The Hallucinating Peer Reviewers VIA GPTZero / The Decoder / Fortune / TechCrunch 🧪 📄 👻
GPTZero scanned 4,841 accepted NeurIPS papers and found 100+ confirmed hallucinated citations across 51 papers — fake authors, nonexistent journals, URLs that lead nowhere, titles that blend real papers into plausible-sounding fictions. Those papers had already beaten a 24.5% acceptance rate. At ICLR 2026: 300 papers under review, 50+ with at least one hallucination, average ratings of 8/10 — meaning many would have been published with fake sources intact. The reviewers — 3 to 5 domain experts per paper — missed nearly all of them. The world’s premier AI research conferences are now being systematically infected by the very AI behavior those conferences exist to study.
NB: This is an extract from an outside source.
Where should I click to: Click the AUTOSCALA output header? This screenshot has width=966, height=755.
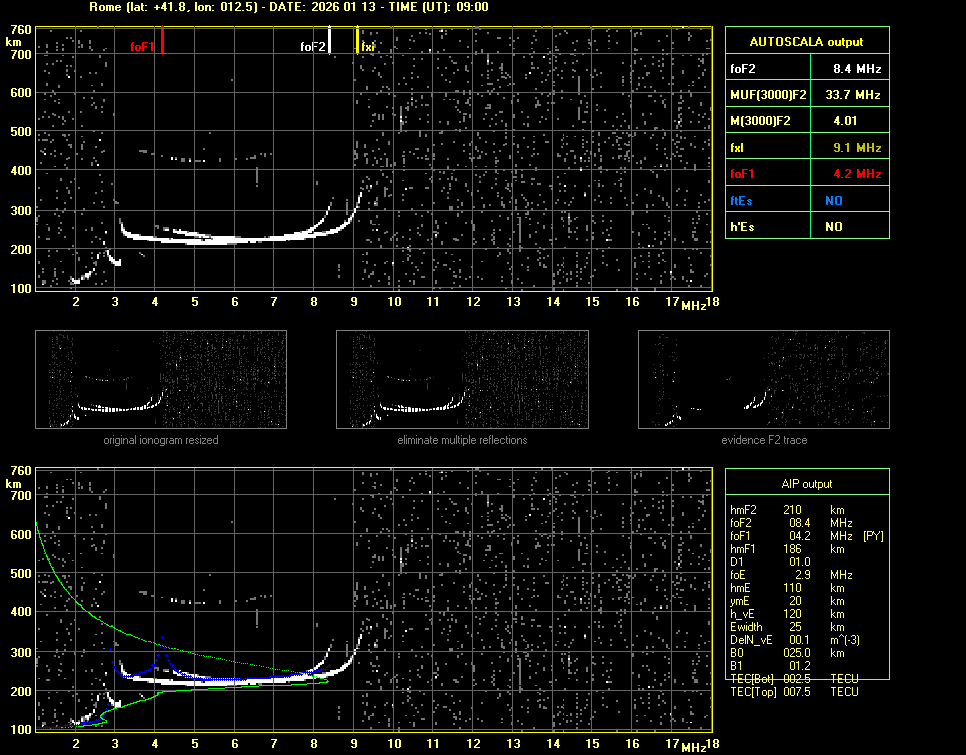point(806,42)
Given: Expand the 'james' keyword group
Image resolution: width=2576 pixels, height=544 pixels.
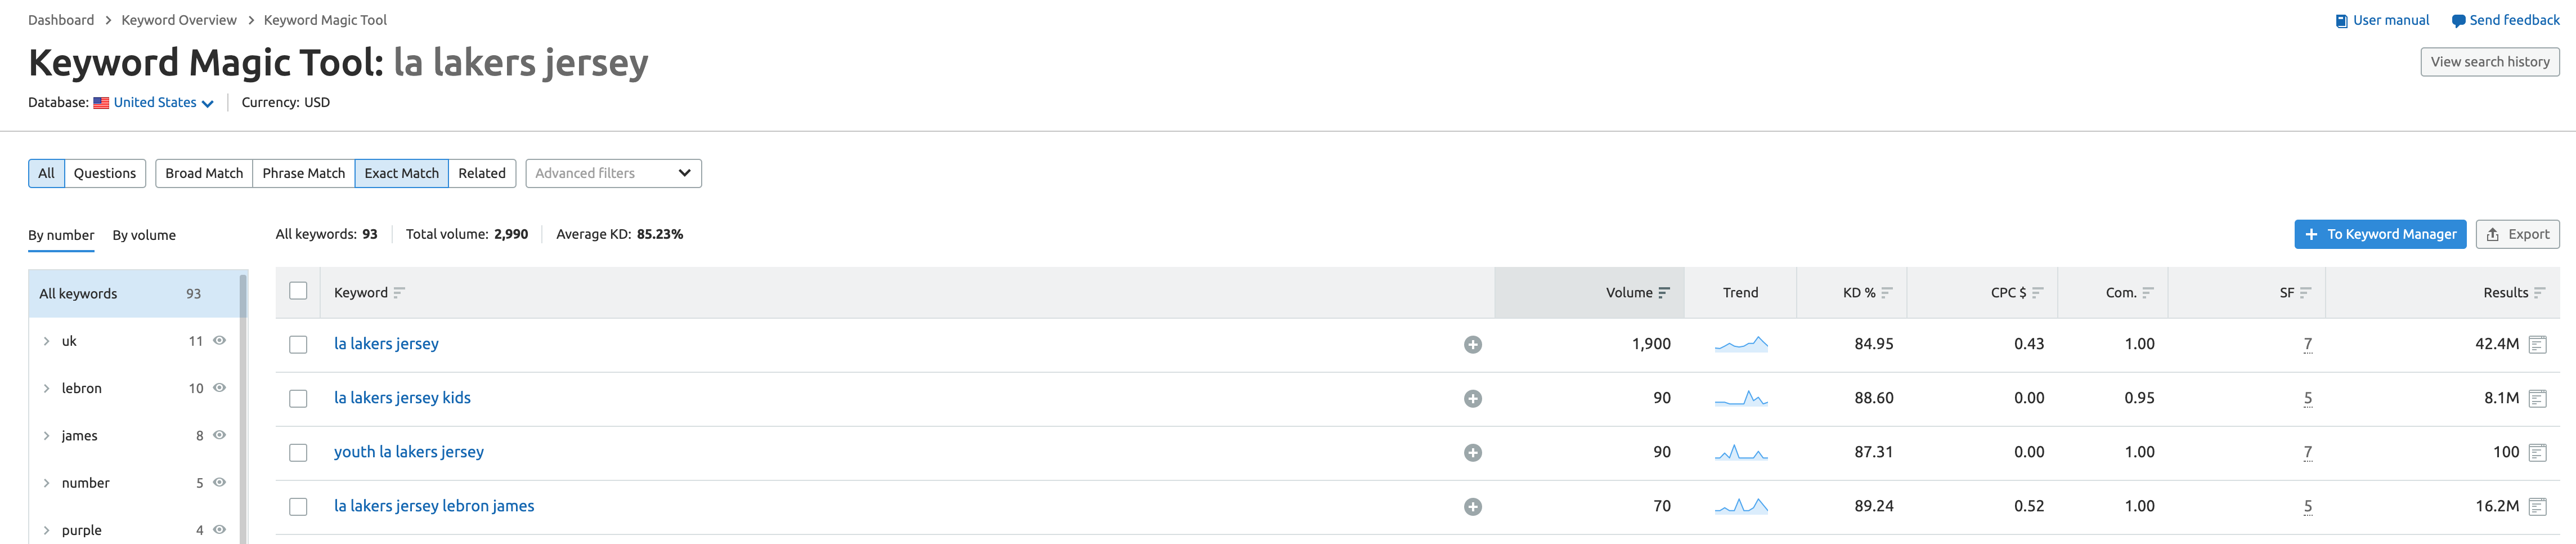Looking at the screenshot, I should tap(46, 436).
ICE’s Surveillance Web: Palantir’s ELITE App Is Basically “Google Maps for Deportations” VIA NPR 👁️ 🛂 📡
An ICE agent described Palantir’s ELITE app under oath as basically “Google Maps for deportations.” It shows pins on a map of where deportable people likely live, with probability scores, drawing from DHS databases and Medicaid records shared under interagency data agreements. The most chilling detail: as soon as people become vocal critics of immigration enforcement, they get notifications that the government has requested their social media data. This is general-purpose surveillance infrastructure being tested on immigrants before it’s deployed on everyone.
Controversial Geofence Warrants Face Supreme Court Challenge VIA Reason 🚧 📍 🔒
Federal officials obtained a geofence warrant and “directed Google to scan through the private user-controlled accounts of over 500 million Location History users to identify all devices that were, within one hour of a bank robbery, within 150 meters from the scene of the crime.” Unlike typical warrants, geofence warrants don’t name a suspect — police cast a digital dragnet, demanding location data on every device in a geographic area. The Liberty Justice Center argues they function as “general warrants” that sweep up the private data of thousands of innocent Americans in the hopes of finding a single suspect.
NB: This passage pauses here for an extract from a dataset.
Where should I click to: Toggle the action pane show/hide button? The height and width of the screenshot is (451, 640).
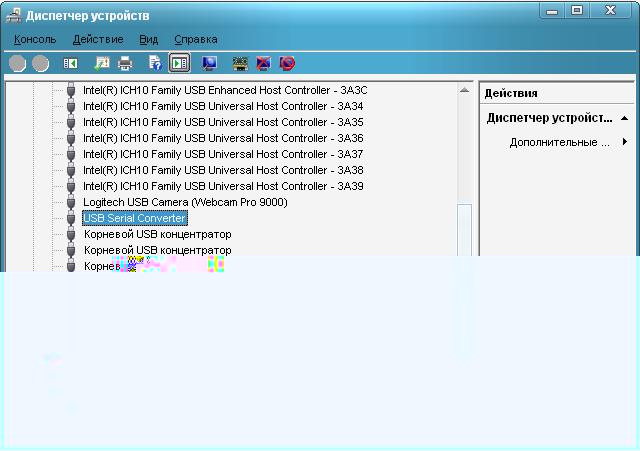179,63
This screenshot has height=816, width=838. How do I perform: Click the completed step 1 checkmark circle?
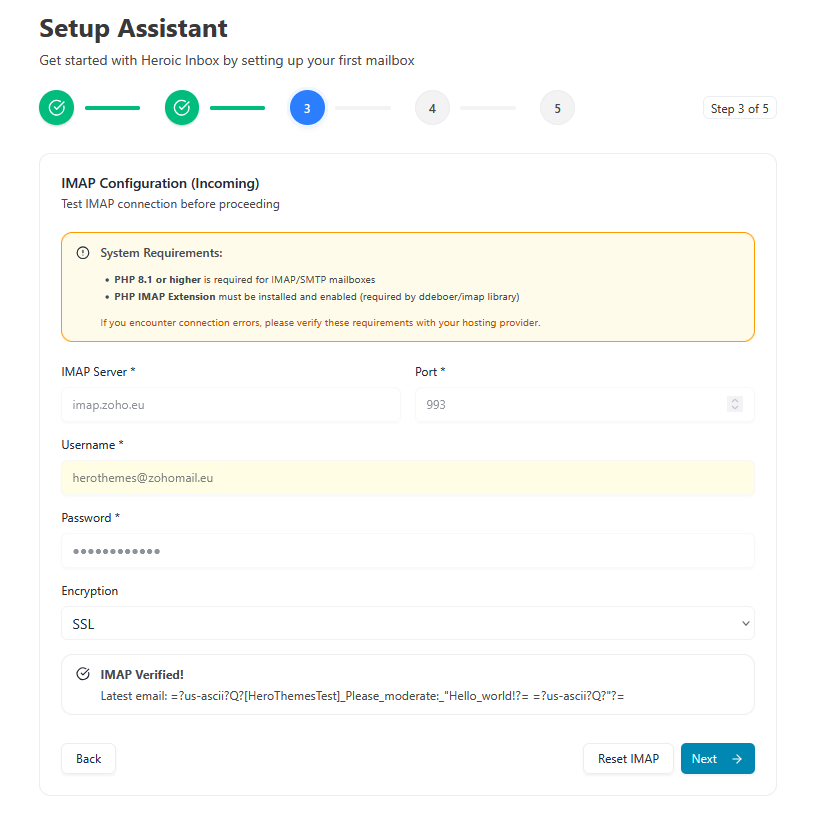57,108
EU Parliament Votes 460-to-71 to Protect Copyrighted Work from AI Training VIA Euronews 🇪🇺 🎨 🤖
MEPs adopted a series of recommendations to protect copyrighted creative work from use by artificial intelligence, by 460 votes to 71. Key proposal: a European register at the EU Intellectual Property Office listing every copyrighted work used to train AI models, as well as the artists who have opted out. Parliamentarians warn that failing to comply with these transparency requirements “could be tantamount to infringement of copyright,” potentially exposing AI companies to legal consequences.
AI Musicians Are Flooding Spotify — Is the Music Industry in Trouble? VIA Substream Magazine 🎵 🤖 💸
Spotify revealed it removed 75 million tracks in the past year due to AI-generated spam and deceptive uploads. Some AI tracks are created by hobbyists experimenting with new technology, while others are part of automated “content farms” designed to generate streaming revenue. Musicians are protesting what some call a “multi-billion dollar heist” through fake streams and deepfake clones draining royalties from real creators.